_INSTRUCTIONS TO FOLLOW_. Scan the records for the line containing "The height and width of the screenshot is (364, 640)."; extract it and all later lines, verbatim, through the end, and nothing before it.

_PROVIDED DATA_.
*** Block opens ***

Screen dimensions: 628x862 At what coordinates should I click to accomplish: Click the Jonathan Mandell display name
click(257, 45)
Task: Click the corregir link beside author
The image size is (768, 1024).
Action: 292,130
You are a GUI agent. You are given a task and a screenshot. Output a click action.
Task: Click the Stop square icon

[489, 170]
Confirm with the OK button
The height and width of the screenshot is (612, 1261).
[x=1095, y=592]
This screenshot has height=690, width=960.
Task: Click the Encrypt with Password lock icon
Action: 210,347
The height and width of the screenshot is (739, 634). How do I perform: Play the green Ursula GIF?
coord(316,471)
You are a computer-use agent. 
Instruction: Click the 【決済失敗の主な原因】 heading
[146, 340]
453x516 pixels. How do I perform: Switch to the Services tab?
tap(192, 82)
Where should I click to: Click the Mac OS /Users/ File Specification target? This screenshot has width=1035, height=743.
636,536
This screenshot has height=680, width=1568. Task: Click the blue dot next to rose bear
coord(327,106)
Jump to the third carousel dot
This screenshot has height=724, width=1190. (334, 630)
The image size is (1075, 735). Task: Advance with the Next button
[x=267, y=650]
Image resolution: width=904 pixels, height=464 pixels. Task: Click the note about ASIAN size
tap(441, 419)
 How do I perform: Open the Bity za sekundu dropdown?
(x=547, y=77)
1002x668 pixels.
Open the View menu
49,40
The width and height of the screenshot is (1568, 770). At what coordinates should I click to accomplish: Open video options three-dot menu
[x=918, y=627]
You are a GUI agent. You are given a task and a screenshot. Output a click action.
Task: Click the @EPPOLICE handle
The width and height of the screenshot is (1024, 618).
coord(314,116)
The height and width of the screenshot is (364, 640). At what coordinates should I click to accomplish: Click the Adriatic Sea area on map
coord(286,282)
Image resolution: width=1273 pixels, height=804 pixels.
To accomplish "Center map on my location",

*** Block closes ***

_SOLUTION_.
The height and width of the screenshot is (364, 640). At what coordinates should I click to accomplish: Click the Adriatic Sea area on map
coord(286,282)
Image resolution: width=1273 pixels, height=804 pixels.
To accomplish "Center map on my location",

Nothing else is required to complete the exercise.